Active Ingredients. - Little known. Boullay failed to find Violine in this plant (Gubler).

Physiological Action. - A strong infusion made from 3 ss. -

3 i. of the herb without the root, does not give rise to any suspicion that it contains violine or emetine. Its action is exceedingly mild, sometimes proving slightly laxative, at other times diuretic; as a rule giving rise to very little disturbance.

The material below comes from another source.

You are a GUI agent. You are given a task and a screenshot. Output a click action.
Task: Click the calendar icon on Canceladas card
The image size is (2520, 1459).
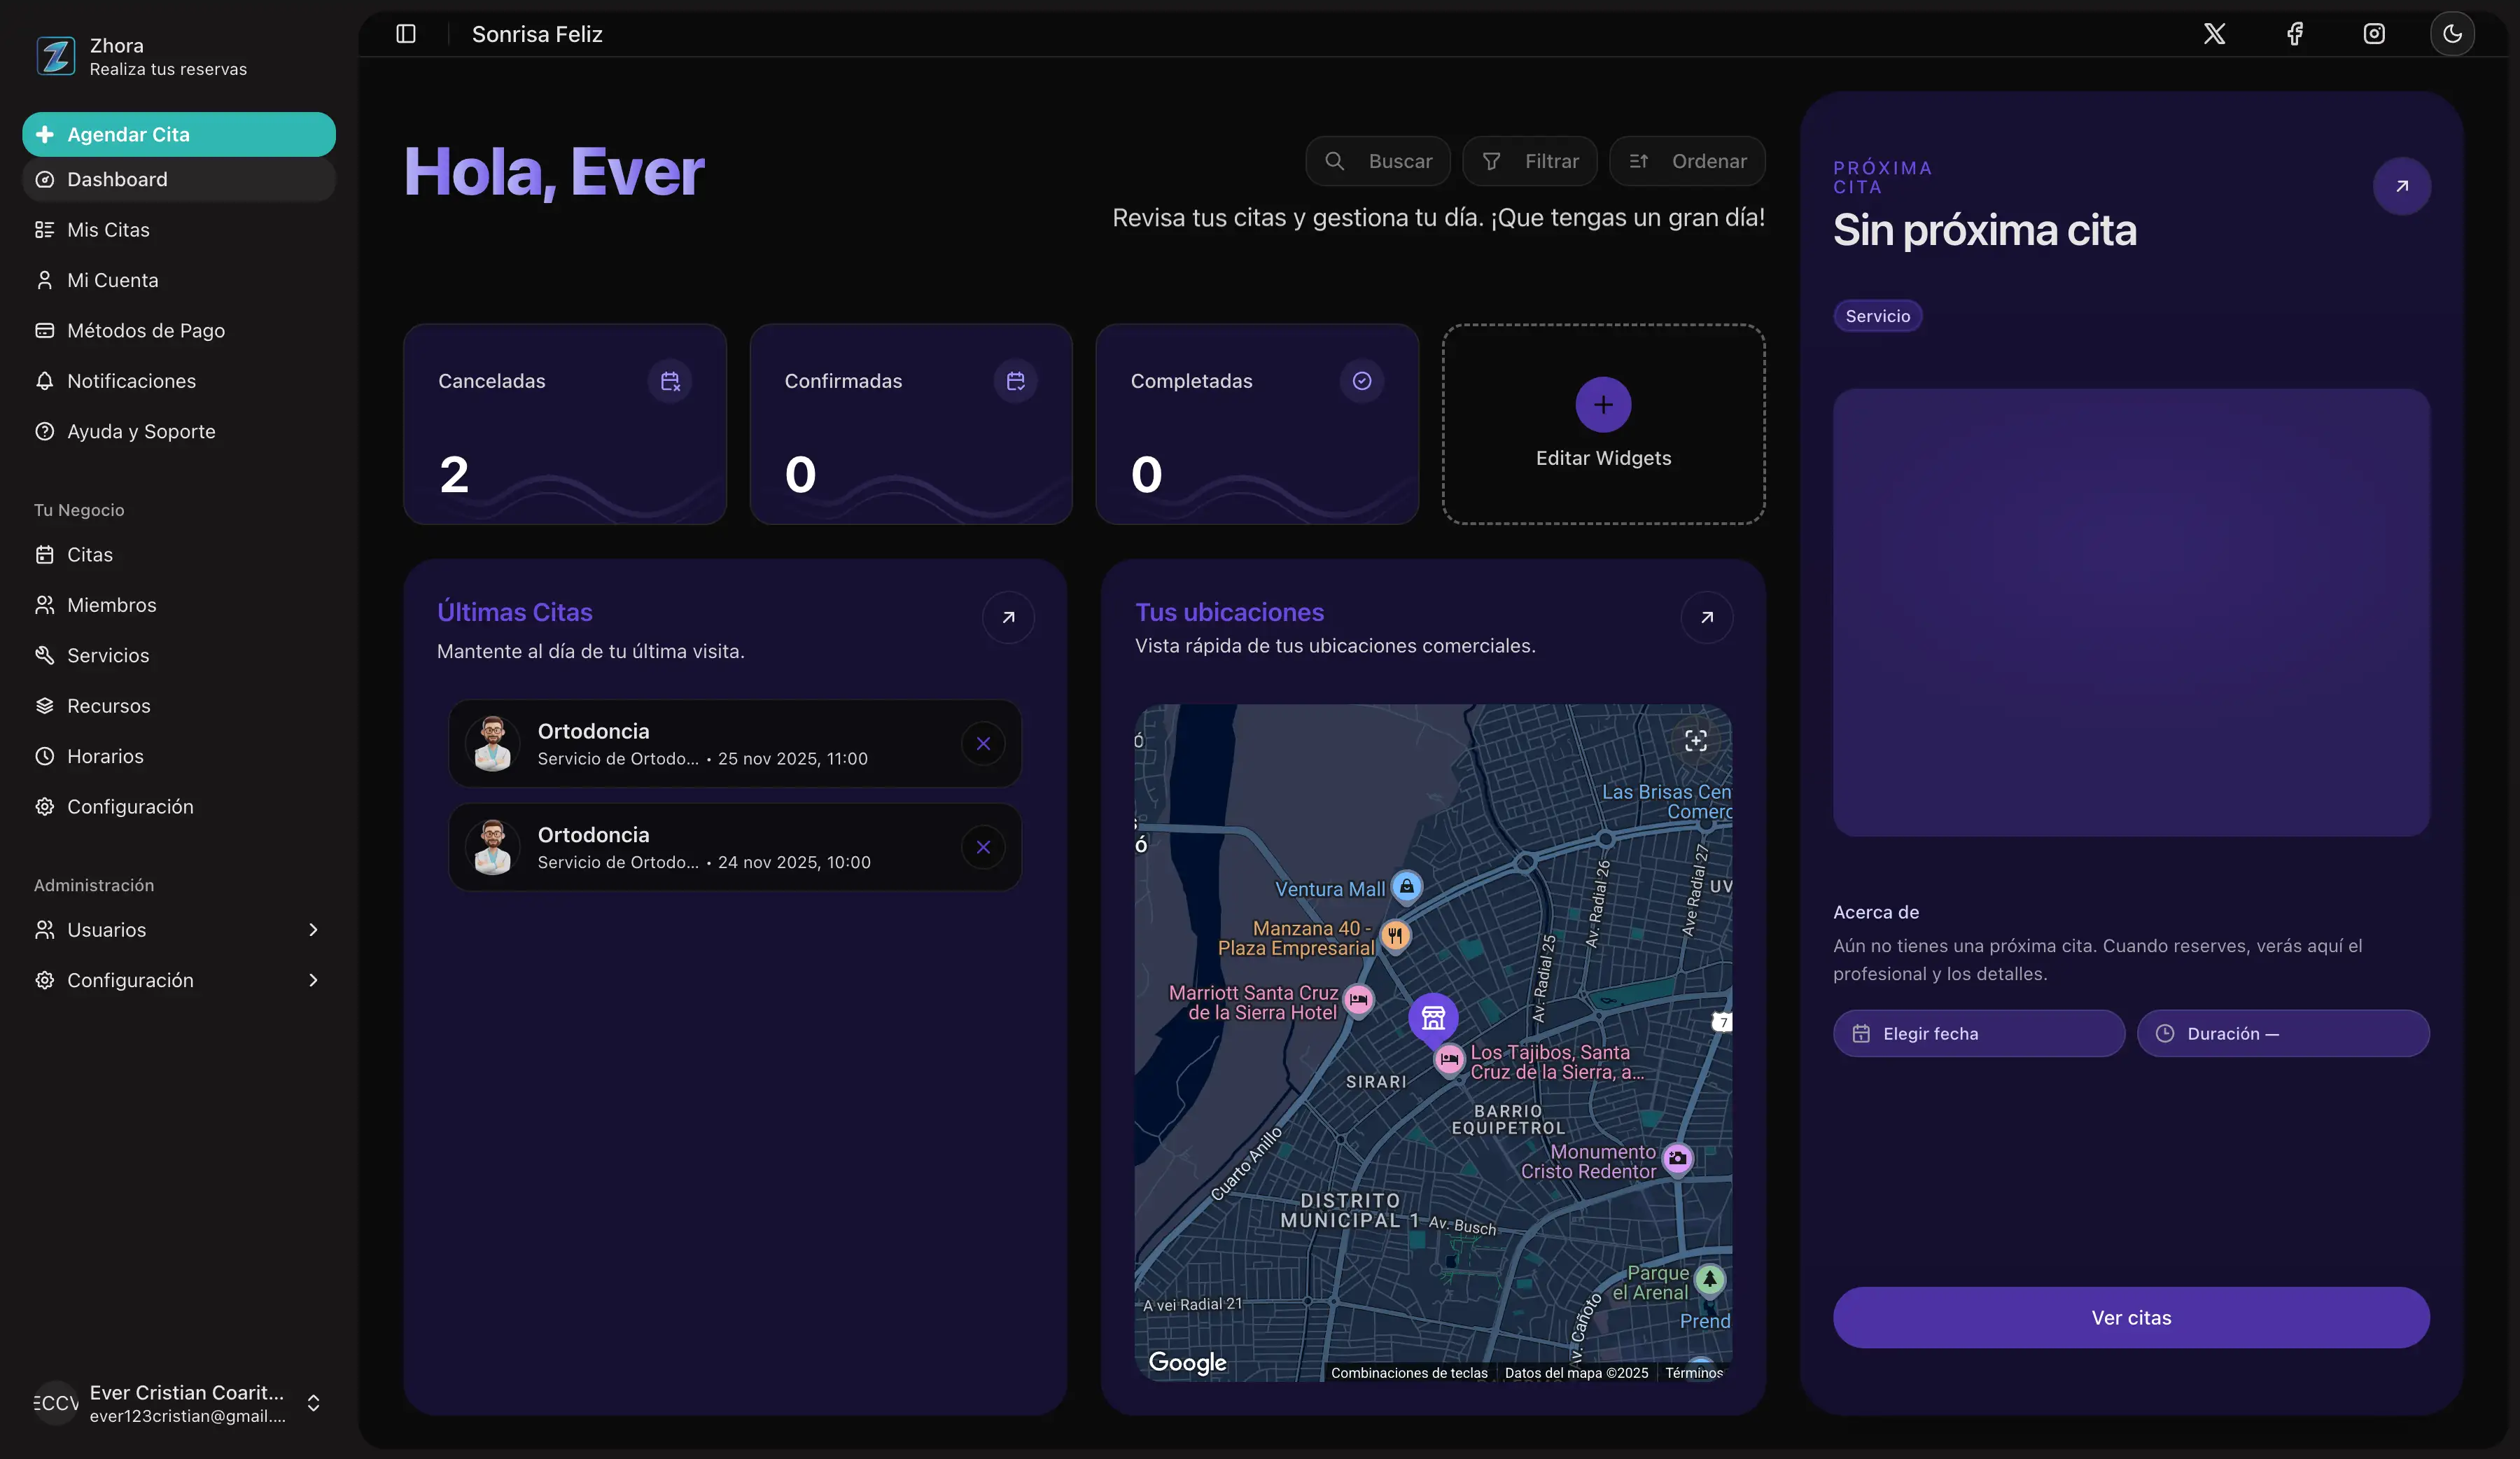[670, 380]
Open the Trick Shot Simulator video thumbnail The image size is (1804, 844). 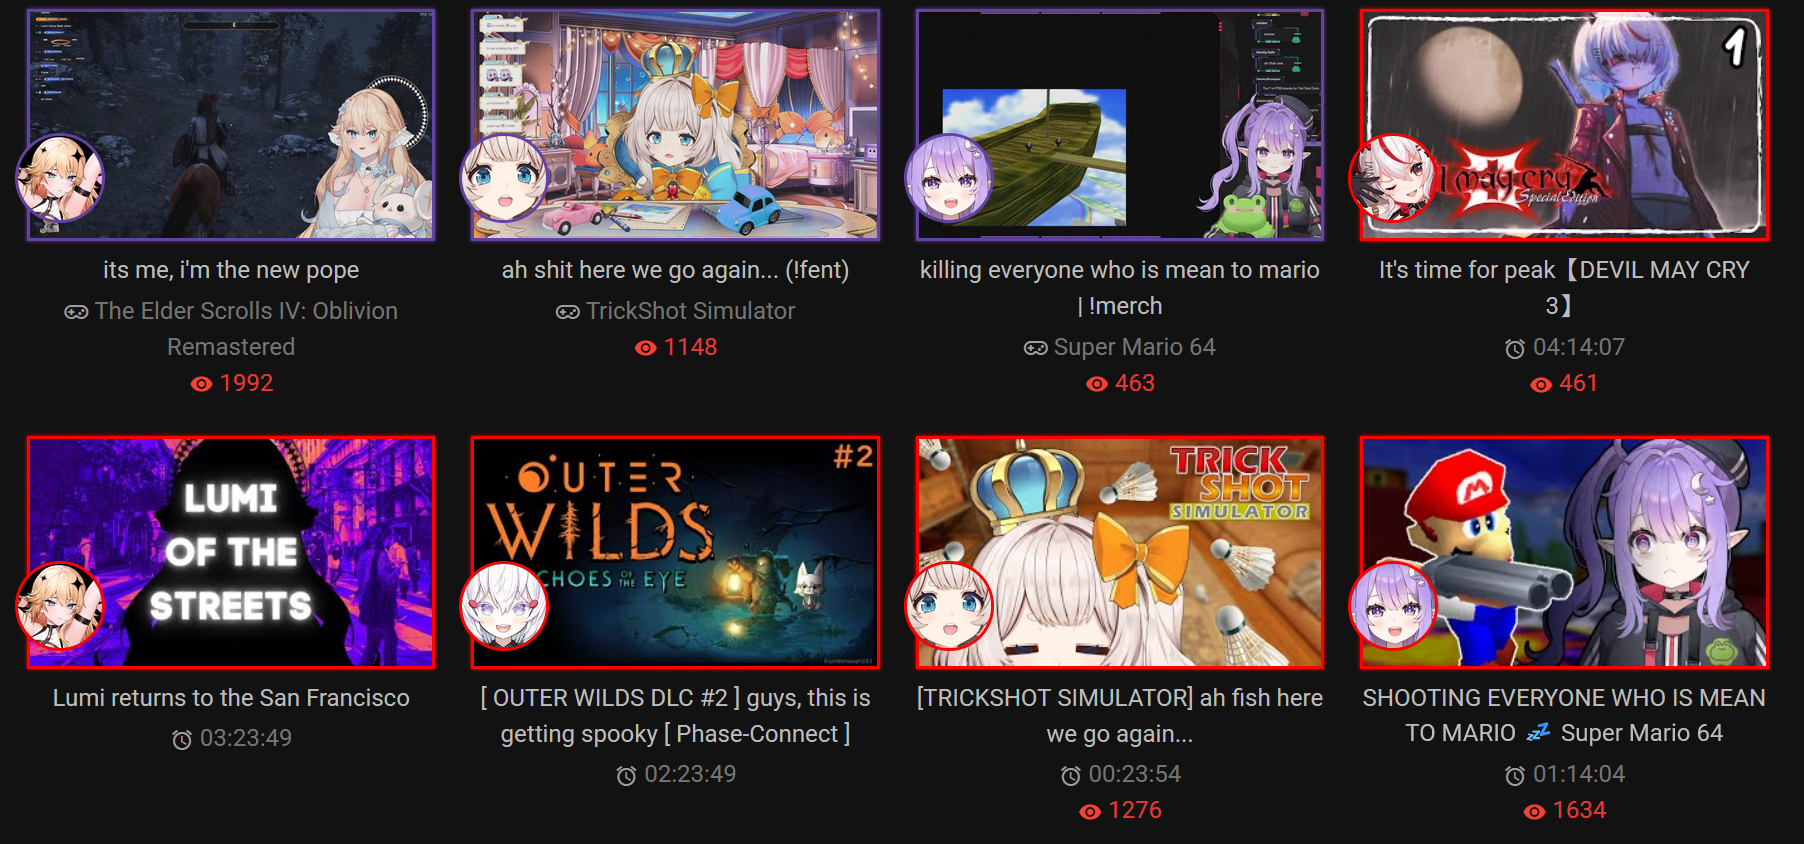click(x=1120, y=552)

Therapeutic Action. - Viola tricolor has long been a favorite in France in the treatment of eczema capitis et faciei, and the editor has employed it for many years with great satisfaction in chronic cases of this affection. The watery preparations have appeared to answer better than the alcoholic, and our usual procedure is to give it in infusion, combined with purgative doses of senna for the first few days. Afterward the violet is continued alone. To make the compound infusion, take one ounce of the herb and half an ounce of senna leaves. Pour on them a pint of boiling water, and when cold strain. Of this a tumblerful (for an adult) is taken at night. The dose should be regulated so as to produce three or four evacuations daily for a week or so; after that the senna is omitted and the viola continued in somewhat smaller quantity. For children, Cazin macerates 3 i. - ij- in half a pint of cold water for twelve hours, then boils the infusion and adds a little milk and sugar. This amount to be taken daily. Viola tricolor is not found wild in this country, and the cultivated plant is not to be relied on. The imported herb should be employed, and care taken to procure a good quality. Most of it in the market is inferior.)